Gamma-aminobutyric acid, or GABA, exhibits beneficial effects across a range of physiological processes. A future trend is the production of GABA by lactic acid bacteria. To produce a sodium-ion-free GABA fermentation process, this study targeted the Levilactobacillus brevis CD0817 strain. In this fermentation, the seed and the fermentation medium's substrate was L-glutamic acid, a different material than monosodium L-glutamate. By employing Erlenmeyer flask fermentation, we optimized the key elements impacting GABA production. The optimal values for the key factors – glucose (10 g/L), yeast extract (35 g/L), Tween 80 (15 g/L), manganese ions (0.2 mM), and fermentation temperature (30°C) – were determined. Following optimized data analysis, a 10-liter fermenter was employed in the development of a sodium-ion-free GABA fermentation process. During fermentation, the continuous dissolution of L-glutamic acid powder sustained a crucial substrate supply and maintained the acidic environment conducive to GABA synthesis. After 48 hours, the bioprocess yielded a GABA concentration of up to 331.83 grams per liter. The hourly productivity of GABA amounted to 69 grams per liter, and the substrate's molar conversion rate reached a remarkable 981 percent. The proposed method, as suggested by these findings, holds promise for the fermentative preparation of GABA by the employment of lactic acid bacteria.
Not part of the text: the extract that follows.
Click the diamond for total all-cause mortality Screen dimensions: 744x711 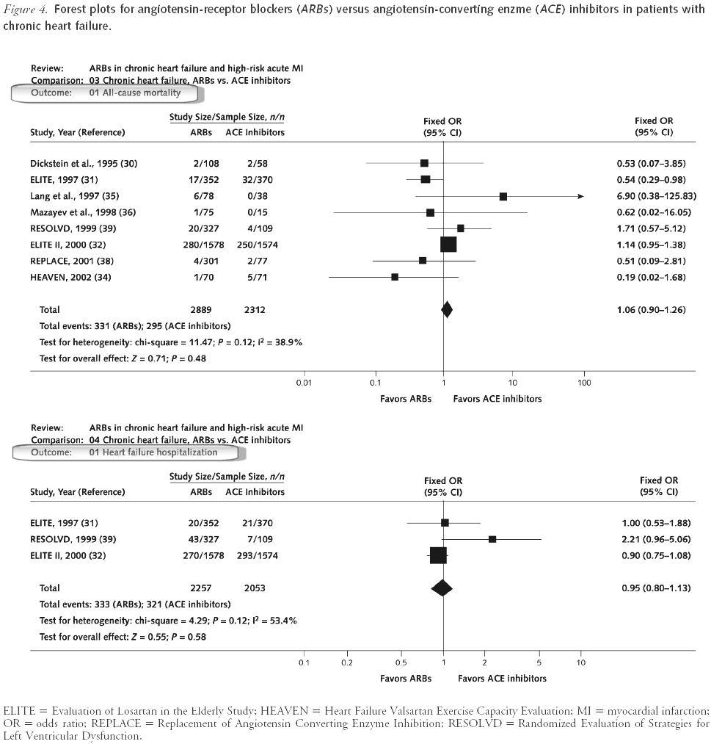446,310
The brain-based condition known as bipolar disorder (BD) is associated with varying degrees of emotional response, energy levels, and functional ability. Approximately 60 million people worldwide are afflicted by this condition, positioning it within the top 20 most burdensome illnesses globally. The understanding and diagnosis of BD face significant challenges due to the combined effect of the disease's intricate complexity, arising from various genetic, environmental, and biochemical factors, and the reliance on subjective symptom recognition for diagnosis without objective biomarker analysis. Employing 1H-NMR-based metabolomics and chemometrics on serum samples from 33 Serbian patients with BD and 39 healthy controls, 22 disease-specific metabolites were identified.